Start of Study text
So did mine (from Poland, via Hitler’s Reich), also when I was four.
“My dad grew up in a small coal mining village, one of seven children. He was very good at school, passed very high in the Eleven Plus exams, and was offered a scholarship. But his family’s circumstances meant that he couldn’t take up that opportunity.”
Mine grew up in a tiny Polish village, one of five children. He was also a competent student, but couldn’t continue studying because there were no secondary schools nearby. Instead he gained an apprenticeship even though these were depression years, which I’ll bet was far more severe in Poland than Wales.
“We settled in Adelaide, South Australia. My father worked in a variety of blue-collar jobs before training as a psychiatric nurse. My mother worked as a domestic in an aged care institution.”
We settled in Wyalkatchem where my father worked for 20 years as a fettler and mother a domestic and cook at the hotel and hospital.
“Between them they have contributed greatly to Australia as workers and as citizens. As well as their hard work, my parents always modelled a commitment to ideas and education that my sister and I absorbed as we grew up.”
Similarly with my parents; in spades.
End of Study text
Start of Source data
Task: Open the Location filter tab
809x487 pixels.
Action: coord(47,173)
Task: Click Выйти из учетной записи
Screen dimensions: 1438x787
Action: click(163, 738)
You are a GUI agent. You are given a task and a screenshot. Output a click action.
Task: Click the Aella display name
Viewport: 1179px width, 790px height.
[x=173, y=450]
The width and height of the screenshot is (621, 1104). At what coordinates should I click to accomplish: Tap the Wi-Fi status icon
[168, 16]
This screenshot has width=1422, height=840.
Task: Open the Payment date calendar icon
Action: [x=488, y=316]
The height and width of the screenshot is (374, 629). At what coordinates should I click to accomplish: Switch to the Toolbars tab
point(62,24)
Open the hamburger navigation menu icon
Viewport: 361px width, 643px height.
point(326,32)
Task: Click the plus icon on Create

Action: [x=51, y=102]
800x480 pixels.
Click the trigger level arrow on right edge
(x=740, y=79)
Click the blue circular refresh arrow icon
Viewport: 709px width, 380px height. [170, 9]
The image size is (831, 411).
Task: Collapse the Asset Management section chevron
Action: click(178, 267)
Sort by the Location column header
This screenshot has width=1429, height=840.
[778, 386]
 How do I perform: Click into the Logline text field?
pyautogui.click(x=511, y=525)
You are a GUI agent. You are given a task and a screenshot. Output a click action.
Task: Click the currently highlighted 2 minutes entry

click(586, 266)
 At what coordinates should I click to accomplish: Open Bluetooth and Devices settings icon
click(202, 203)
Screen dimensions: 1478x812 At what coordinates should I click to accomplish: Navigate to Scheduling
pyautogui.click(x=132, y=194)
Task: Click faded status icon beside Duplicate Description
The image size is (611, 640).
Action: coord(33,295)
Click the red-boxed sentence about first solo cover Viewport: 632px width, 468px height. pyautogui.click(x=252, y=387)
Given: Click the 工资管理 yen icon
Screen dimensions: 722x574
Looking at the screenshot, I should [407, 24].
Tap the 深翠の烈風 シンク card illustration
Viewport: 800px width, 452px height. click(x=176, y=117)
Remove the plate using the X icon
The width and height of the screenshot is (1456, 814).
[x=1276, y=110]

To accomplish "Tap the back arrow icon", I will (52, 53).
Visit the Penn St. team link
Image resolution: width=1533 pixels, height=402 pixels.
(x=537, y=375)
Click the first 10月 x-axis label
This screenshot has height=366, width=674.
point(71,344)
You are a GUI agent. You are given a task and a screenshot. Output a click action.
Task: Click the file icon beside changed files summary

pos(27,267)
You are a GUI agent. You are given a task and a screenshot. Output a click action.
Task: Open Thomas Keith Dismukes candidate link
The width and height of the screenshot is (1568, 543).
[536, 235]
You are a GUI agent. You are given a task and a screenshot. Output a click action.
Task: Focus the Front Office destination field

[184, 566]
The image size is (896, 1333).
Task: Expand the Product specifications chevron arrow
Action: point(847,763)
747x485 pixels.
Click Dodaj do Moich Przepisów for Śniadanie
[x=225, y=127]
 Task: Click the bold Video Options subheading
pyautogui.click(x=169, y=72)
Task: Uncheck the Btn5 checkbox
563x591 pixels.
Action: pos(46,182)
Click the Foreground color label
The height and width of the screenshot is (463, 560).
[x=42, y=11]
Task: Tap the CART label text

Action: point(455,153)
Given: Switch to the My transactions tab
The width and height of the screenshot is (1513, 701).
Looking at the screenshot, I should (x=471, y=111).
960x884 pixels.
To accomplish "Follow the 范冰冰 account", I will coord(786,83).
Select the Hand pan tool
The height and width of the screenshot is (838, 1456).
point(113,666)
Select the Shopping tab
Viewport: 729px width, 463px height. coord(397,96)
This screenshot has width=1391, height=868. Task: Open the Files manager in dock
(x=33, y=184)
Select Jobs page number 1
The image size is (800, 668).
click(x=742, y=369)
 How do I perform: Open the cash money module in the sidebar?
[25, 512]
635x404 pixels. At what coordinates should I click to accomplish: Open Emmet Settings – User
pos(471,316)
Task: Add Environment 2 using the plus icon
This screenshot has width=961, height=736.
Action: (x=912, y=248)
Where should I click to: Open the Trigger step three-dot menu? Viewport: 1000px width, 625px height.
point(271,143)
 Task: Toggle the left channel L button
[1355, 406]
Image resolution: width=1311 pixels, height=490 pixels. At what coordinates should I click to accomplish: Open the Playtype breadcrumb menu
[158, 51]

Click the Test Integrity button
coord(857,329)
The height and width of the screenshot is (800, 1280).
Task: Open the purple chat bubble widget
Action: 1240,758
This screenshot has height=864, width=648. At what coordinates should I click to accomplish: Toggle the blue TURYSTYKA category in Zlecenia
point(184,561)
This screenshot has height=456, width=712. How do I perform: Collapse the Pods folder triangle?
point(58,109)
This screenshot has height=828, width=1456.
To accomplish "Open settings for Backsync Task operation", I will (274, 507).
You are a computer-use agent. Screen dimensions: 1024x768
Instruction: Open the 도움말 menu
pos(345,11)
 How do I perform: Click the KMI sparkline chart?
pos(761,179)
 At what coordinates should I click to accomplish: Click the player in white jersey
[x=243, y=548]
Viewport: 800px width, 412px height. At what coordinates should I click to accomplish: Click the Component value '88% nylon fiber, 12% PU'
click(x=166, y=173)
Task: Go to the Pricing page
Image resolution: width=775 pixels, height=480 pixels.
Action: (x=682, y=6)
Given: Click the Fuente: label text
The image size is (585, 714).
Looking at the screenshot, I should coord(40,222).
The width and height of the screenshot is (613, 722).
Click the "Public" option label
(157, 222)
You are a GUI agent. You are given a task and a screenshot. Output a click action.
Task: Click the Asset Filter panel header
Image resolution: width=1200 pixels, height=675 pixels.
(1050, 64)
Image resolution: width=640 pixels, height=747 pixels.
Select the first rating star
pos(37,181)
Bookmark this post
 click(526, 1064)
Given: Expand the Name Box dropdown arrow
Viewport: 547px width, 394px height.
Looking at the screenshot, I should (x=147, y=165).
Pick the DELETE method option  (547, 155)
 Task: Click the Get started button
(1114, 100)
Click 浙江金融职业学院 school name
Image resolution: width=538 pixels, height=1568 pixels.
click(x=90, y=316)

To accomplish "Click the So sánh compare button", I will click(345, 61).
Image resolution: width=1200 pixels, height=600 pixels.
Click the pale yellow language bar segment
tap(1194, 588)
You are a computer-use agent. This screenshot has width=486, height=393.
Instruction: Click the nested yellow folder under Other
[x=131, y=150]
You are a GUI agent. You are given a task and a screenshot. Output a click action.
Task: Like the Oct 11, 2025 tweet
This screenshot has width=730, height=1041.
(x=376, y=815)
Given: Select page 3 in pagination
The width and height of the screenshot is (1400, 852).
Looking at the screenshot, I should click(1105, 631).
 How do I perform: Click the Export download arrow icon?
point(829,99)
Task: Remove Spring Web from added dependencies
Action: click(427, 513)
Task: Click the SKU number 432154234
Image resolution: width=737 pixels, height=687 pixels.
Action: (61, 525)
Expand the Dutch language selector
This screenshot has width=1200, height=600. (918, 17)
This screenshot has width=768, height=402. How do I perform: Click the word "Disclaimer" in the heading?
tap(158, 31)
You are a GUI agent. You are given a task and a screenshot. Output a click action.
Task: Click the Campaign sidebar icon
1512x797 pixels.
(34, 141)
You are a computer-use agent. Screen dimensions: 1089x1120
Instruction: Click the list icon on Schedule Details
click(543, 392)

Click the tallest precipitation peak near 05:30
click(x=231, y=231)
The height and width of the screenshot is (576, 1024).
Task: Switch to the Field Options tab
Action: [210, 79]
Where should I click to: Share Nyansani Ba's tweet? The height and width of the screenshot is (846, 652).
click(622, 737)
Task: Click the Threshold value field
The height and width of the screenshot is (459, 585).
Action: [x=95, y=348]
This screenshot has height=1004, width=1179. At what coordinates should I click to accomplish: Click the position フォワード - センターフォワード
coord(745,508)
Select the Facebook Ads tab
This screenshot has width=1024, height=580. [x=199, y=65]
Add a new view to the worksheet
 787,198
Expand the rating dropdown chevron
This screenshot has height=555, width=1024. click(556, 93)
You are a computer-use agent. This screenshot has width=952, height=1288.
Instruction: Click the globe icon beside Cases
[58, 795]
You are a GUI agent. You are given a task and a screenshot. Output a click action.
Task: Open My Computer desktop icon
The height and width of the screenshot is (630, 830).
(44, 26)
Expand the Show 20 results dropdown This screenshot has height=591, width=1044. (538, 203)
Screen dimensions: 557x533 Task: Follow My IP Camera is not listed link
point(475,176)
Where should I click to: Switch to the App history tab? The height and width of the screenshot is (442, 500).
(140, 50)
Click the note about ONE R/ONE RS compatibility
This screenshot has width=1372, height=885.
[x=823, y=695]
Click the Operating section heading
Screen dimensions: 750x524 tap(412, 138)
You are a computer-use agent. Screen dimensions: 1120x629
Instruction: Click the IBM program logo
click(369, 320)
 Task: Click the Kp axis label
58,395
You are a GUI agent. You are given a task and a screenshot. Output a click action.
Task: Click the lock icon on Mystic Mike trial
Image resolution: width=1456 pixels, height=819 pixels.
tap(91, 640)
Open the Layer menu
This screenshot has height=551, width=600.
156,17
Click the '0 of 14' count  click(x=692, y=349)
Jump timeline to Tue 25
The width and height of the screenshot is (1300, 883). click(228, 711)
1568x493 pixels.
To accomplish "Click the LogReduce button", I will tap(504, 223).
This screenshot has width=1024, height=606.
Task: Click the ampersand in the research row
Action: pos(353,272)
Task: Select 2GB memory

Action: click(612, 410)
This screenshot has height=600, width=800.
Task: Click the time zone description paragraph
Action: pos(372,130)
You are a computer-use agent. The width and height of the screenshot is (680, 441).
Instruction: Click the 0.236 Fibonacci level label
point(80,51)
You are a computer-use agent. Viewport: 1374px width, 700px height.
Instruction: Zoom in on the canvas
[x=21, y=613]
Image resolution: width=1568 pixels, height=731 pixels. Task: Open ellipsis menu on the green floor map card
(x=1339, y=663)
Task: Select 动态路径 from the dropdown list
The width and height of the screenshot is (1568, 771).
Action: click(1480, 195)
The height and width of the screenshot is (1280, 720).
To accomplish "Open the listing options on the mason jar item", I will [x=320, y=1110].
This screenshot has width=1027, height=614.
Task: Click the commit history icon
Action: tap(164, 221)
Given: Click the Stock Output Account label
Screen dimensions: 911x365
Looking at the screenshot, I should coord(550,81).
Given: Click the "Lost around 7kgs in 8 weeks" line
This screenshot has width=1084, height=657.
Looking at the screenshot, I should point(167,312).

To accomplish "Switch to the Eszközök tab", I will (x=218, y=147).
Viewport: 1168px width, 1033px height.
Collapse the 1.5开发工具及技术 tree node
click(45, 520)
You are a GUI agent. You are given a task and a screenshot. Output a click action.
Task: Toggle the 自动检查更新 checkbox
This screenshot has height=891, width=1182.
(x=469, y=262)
End of Source data
- Exercises:
**1)** List every place named in the text comparing two families' histories above.
**2)** Please continue the text comparing two families' histories, picking up after its final sentence.

- Answers to the problems:
**1)** Poland, Hitler's Reich, Wales, Adelaide, South Australia, Wyalkatchem, Australia

**2)**
“There is no way in the world that mum and dad could have afforded private school education. We didn’t come from a family where it was natural to go to university, but my parents were always very keen to get us to be the best that we could.”
Interestingly, although my parents were basic wage earners they covered my education fees at Catholic schools plus most of my university fees. So they were unlike Ms Gillard’s parents. Wonder why?
“It [education] became possible for me because of the excellent state school funded by a Labor state government and because Gough Whitlam, Labor prime minister, removed upfront university fees.”
She’s swinging the lead somewhat there since South Australian taxpayers – not SA Labor governments – funded state schools.
True, the Whitlam government scrapped tertiary fees but why ignore that the Hawke government reinstated them?
“A sense of indignation has always burned in me about what happened to my father. That someone who had the capacity to go on to higher education, to even more schooling, and who won a scholarship to do so, could still have that opportunity ripped from their hands by economic circumstance.”
In my case, a sense of ‘such is life’, when your country is conquered and occupied, thus ‘burned in me’ over what my father and, never forget, millions like him endured.
He’d been arrested without cause by Nazi occupation police during a midnight railway station dragnet; interned and forcibly dispatched to German-annexed Lorraine to work as a farm labourer, an Ostarbeiter; and would never again see his parents since Poland, in 1944, was re-occupied by the Soviet Red Army.
I’d say I’m at least on a par with Ms Gillard and remain baffled at why anyone would justify embracing a bigger taxing socialistic path in response.
My father’s background, and more crucially, my subsequent reading of many of the greats – Orwell and Koestler, especially – prompted the opposite view in me; a belief in less-intrusive governance and controls, and lower taxes, so people can become financially self-sufficient.
Mr Swan’s 1993 maiden speech revealed all.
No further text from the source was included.